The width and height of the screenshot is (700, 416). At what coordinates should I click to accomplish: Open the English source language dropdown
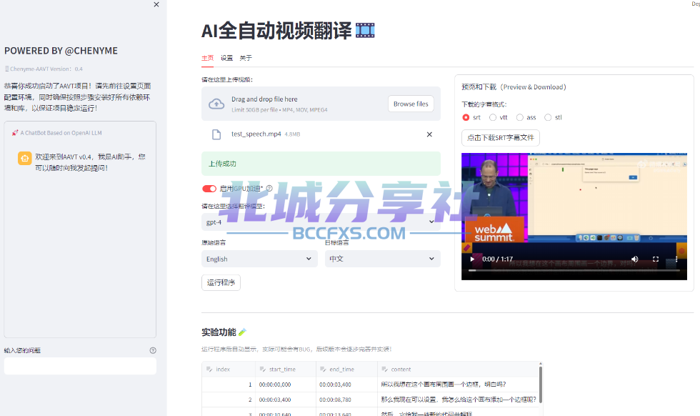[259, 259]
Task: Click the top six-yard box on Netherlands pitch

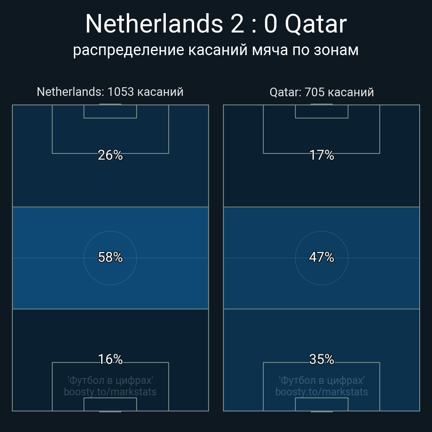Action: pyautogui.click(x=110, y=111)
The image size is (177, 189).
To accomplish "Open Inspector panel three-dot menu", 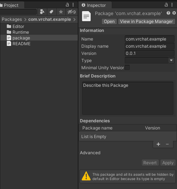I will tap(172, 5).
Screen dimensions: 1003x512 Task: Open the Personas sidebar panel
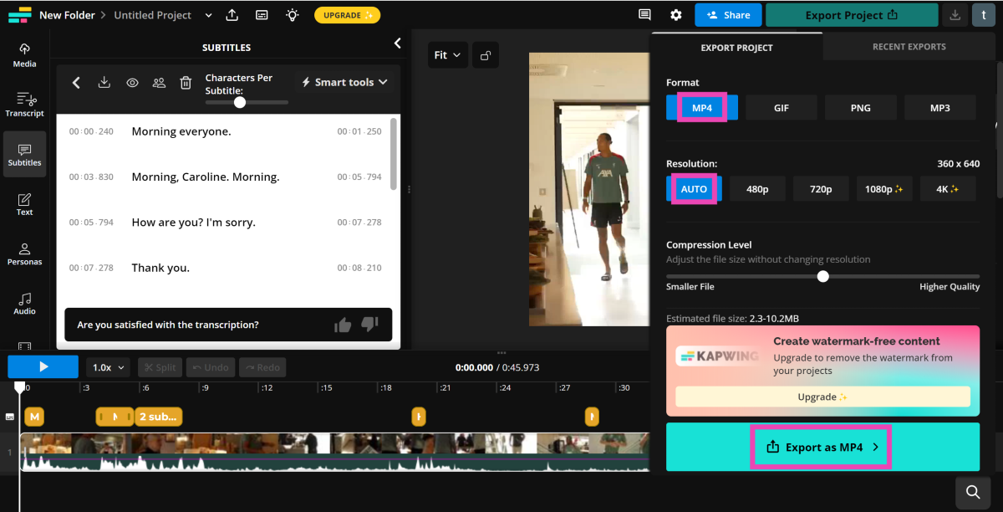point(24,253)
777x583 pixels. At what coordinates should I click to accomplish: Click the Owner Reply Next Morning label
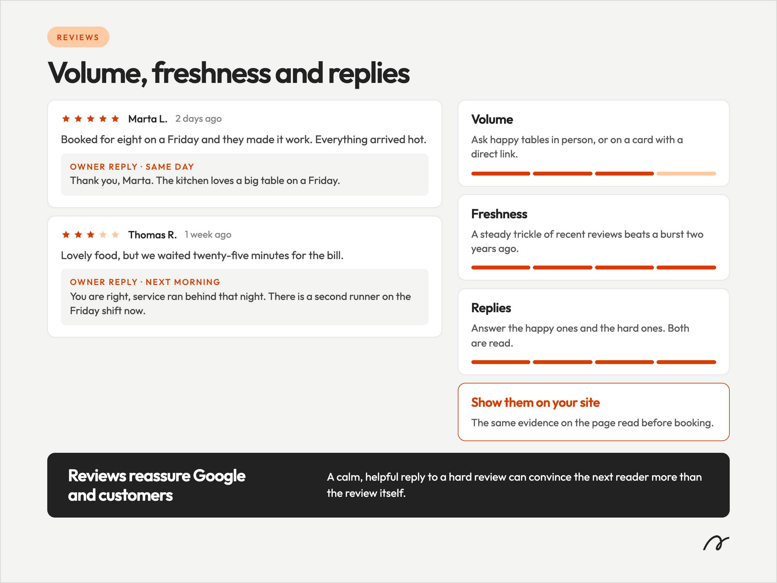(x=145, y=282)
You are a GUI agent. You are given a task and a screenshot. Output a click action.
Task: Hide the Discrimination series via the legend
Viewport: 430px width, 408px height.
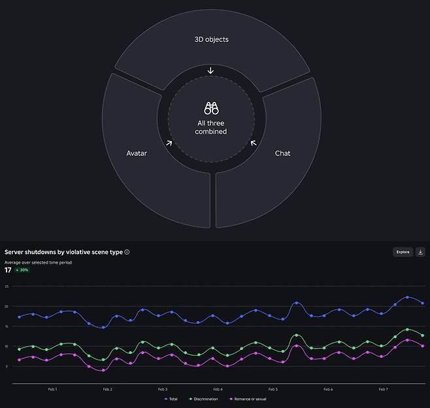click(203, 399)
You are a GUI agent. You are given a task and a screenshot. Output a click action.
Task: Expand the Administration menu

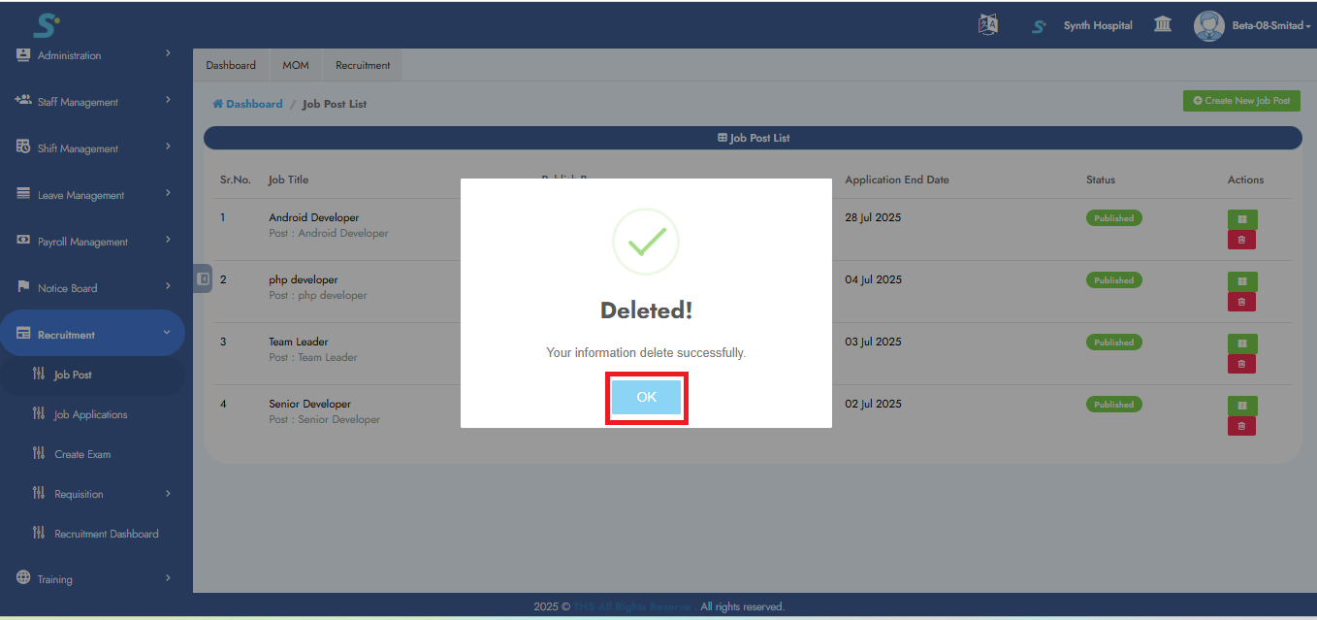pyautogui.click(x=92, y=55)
· · · ·
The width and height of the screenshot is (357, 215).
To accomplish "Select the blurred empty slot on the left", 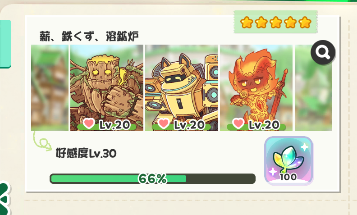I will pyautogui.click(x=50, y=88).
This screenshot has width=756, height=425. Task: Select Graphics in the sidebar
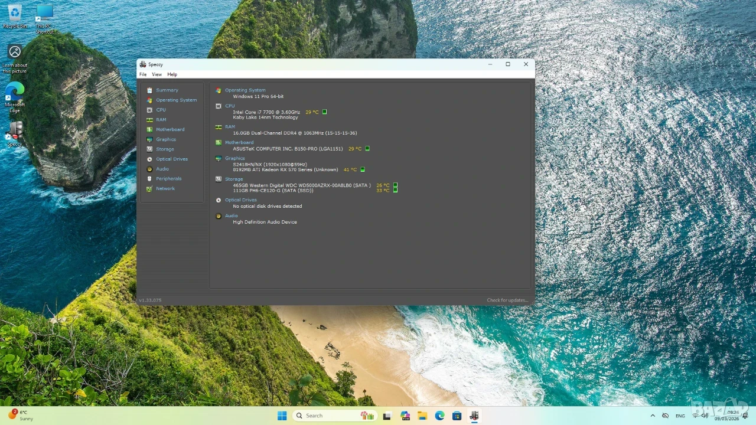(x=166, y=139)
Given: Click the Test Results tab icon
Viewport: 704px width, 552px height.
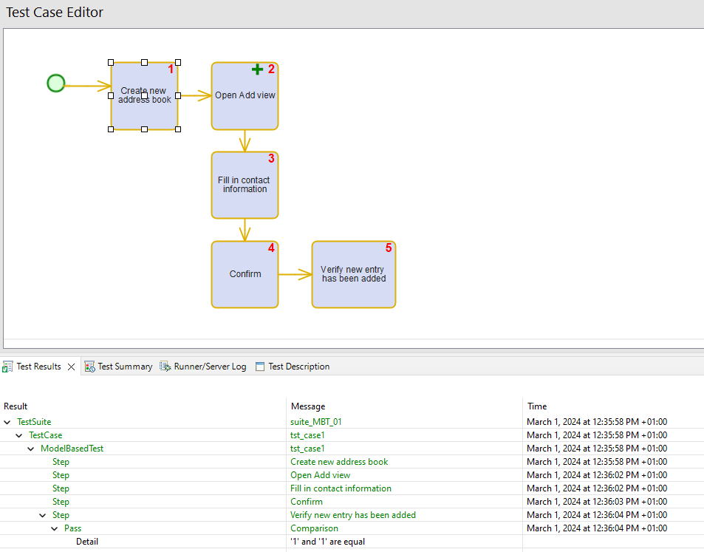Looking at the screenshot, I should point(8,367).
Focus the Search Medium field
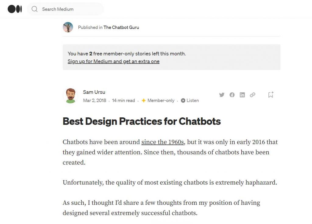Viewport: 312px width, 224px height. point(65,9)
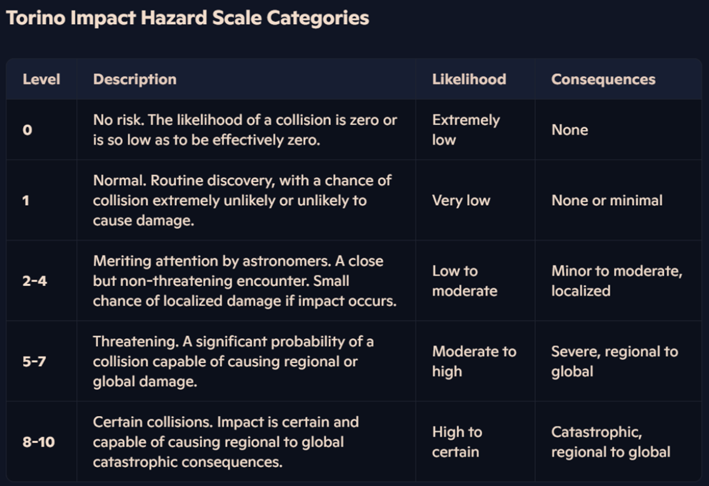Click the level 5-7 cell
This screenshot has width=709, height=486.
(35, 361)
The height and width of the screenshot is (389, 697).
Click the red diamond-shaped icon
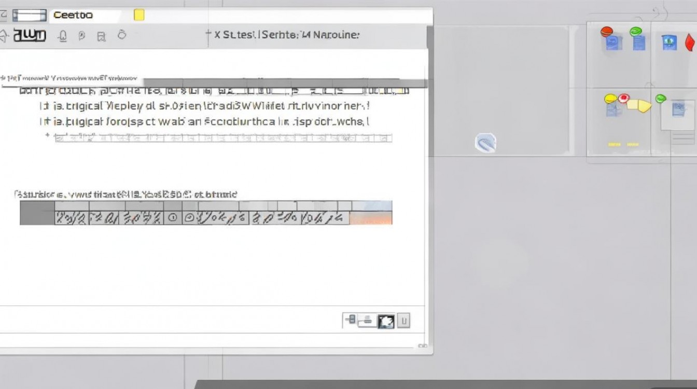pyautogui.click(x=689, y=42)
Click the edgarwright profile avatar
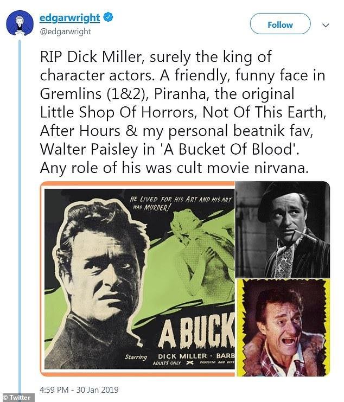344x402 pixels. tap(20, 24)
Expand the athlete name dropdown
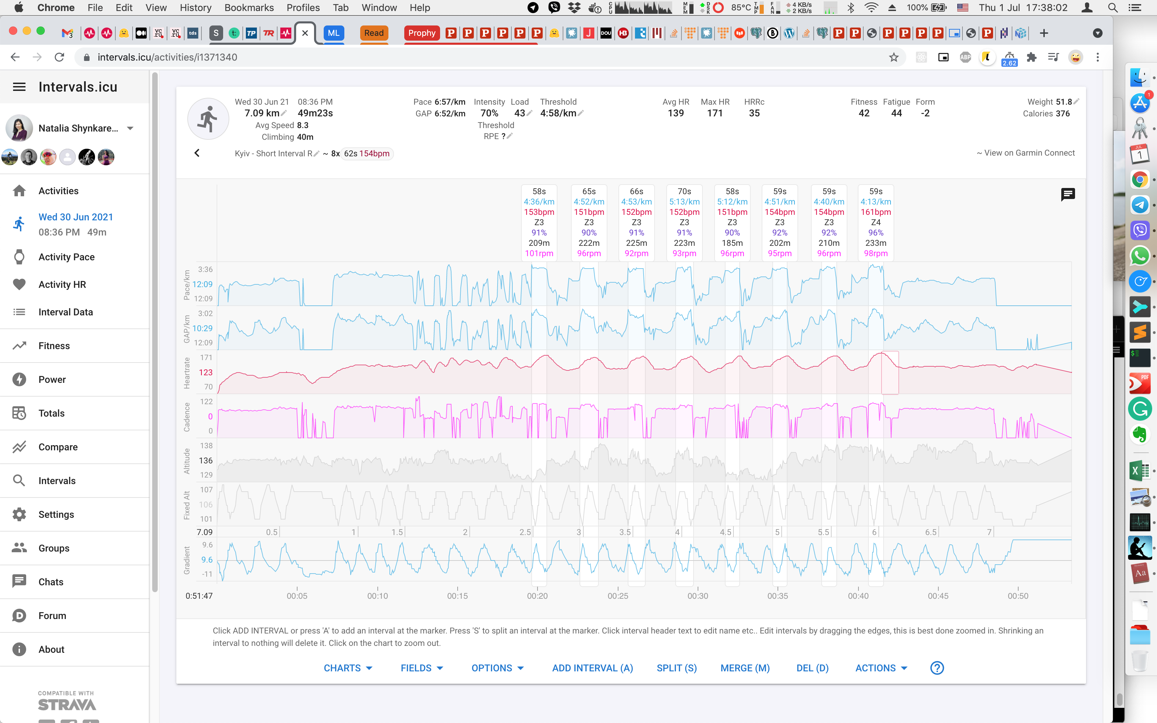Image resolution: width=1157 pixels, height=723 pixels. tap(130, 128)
· · · ·
▶ **YOUR TASK**
Please copy out from the data above, without any picture, exactly the lines running from the one that holds "Viewport: 704px width, 552px height." through the one that holds "The height and", and nothing beyond them.

▶ **RESULT**
Viewport: 704px width, 552px height.
Looking at the screenshot, I should point(8,367).
Focus the Search Medium field
Viewport: 312px width, 224px height. point(65,9)
Click the level 5-7 cell
This screenshot has width=709, height=486.
(35, 361)
The height and width of the screenshot is (389, 697).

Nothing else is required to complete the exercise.